* _Directions_
Extract every line of the records that contains the word "height", and copy each one in full.

* _Data to use_
☆ ☆ ☆

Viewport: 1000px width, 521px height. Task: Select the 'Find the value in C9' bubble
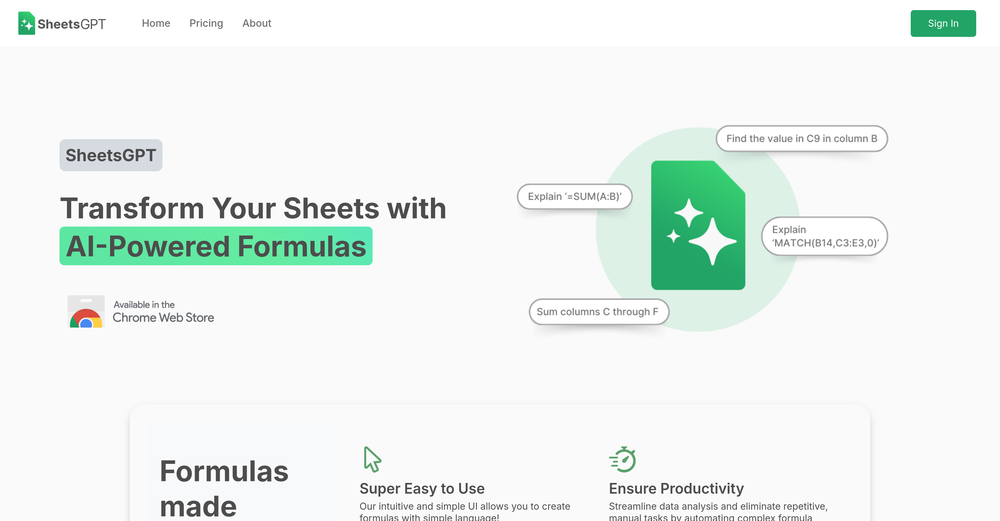[801, 139]
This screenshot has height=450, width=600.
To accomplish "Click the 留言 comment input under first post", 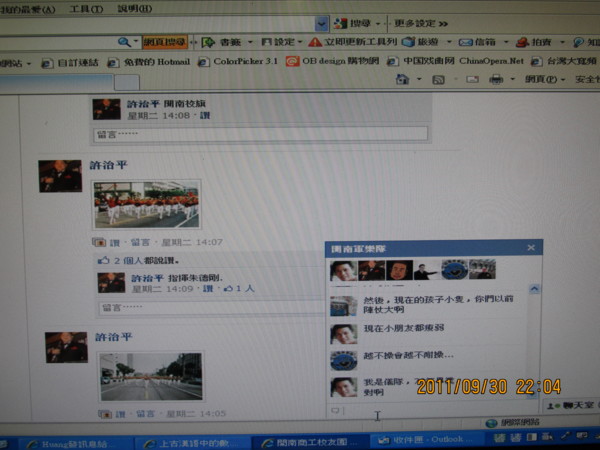I will click(x=260, y=133).
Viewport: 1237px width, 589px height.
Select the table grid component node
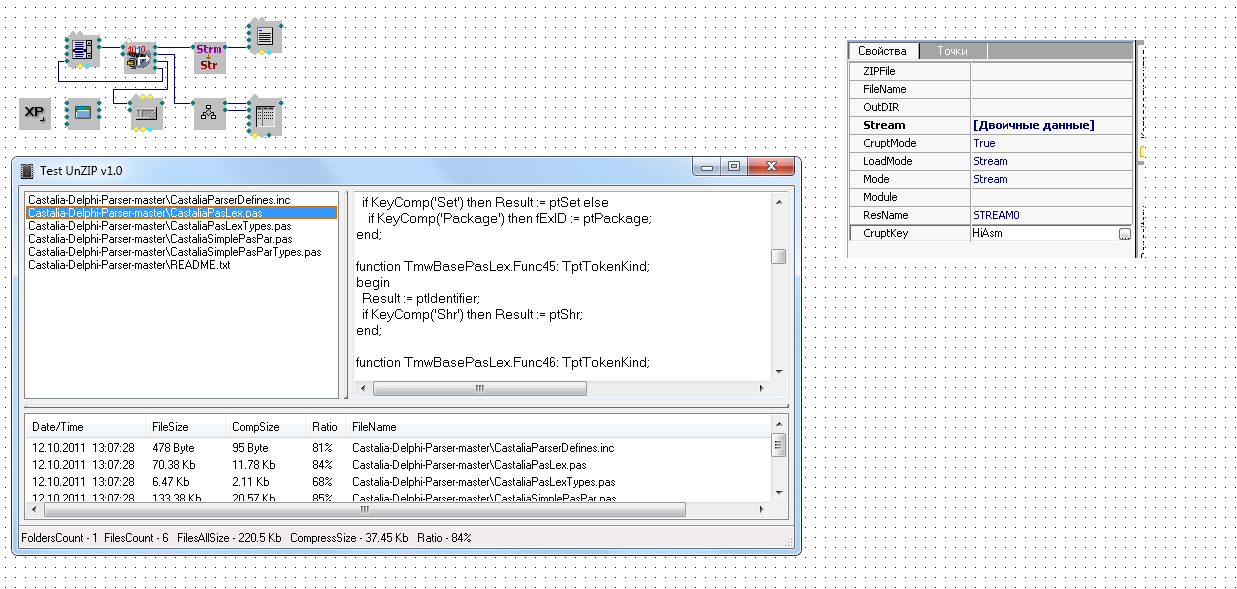265,116
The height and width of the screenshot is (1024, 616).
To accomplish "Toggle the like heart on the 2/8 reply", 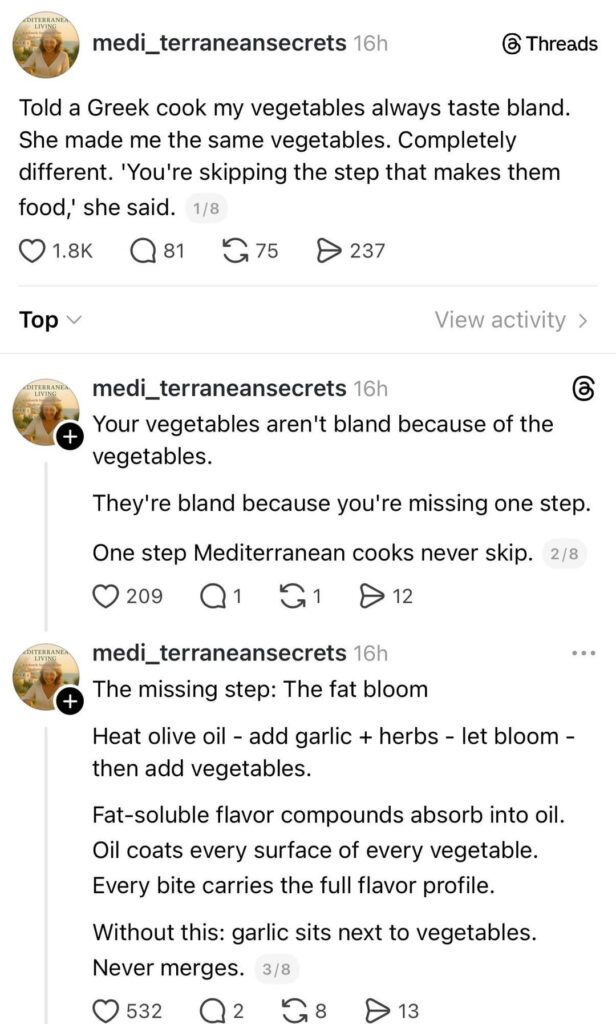I will coord(106,597).
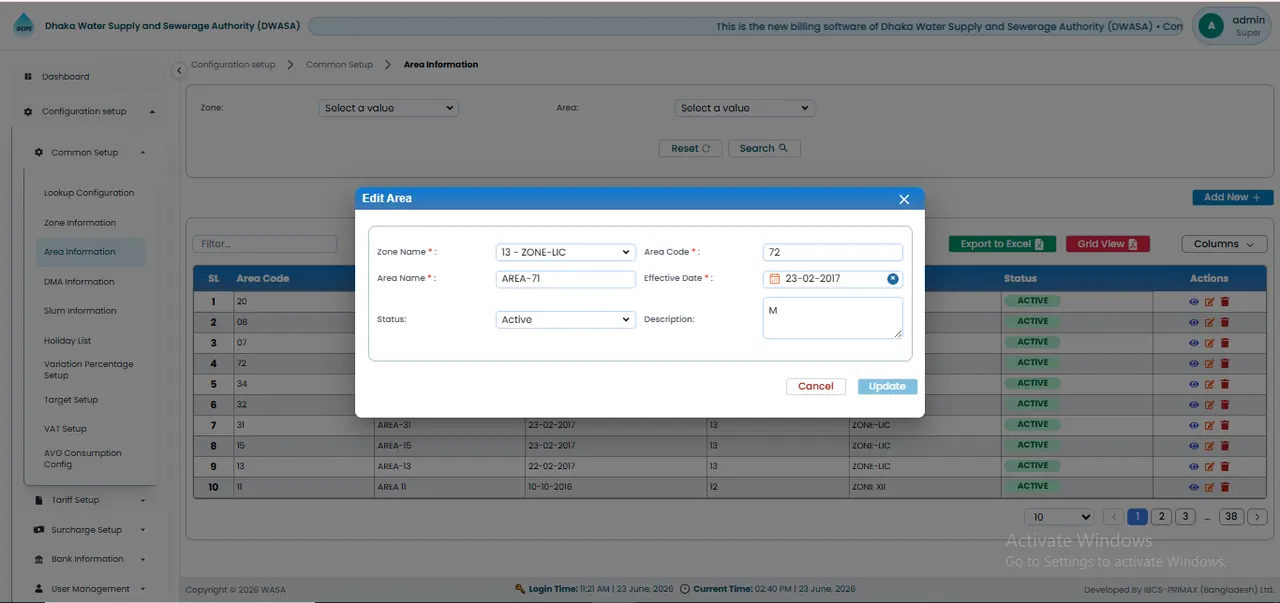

☆ ☆ ☆

* _Task output_
Viewport: 1000px width, 521px height. Task: Select the 'Find the value in C9' bubble
This screenshot has height=450, width=600.
Viewport: 1237px width, 589px height.
The height and width of the screenshot is (1024, 616).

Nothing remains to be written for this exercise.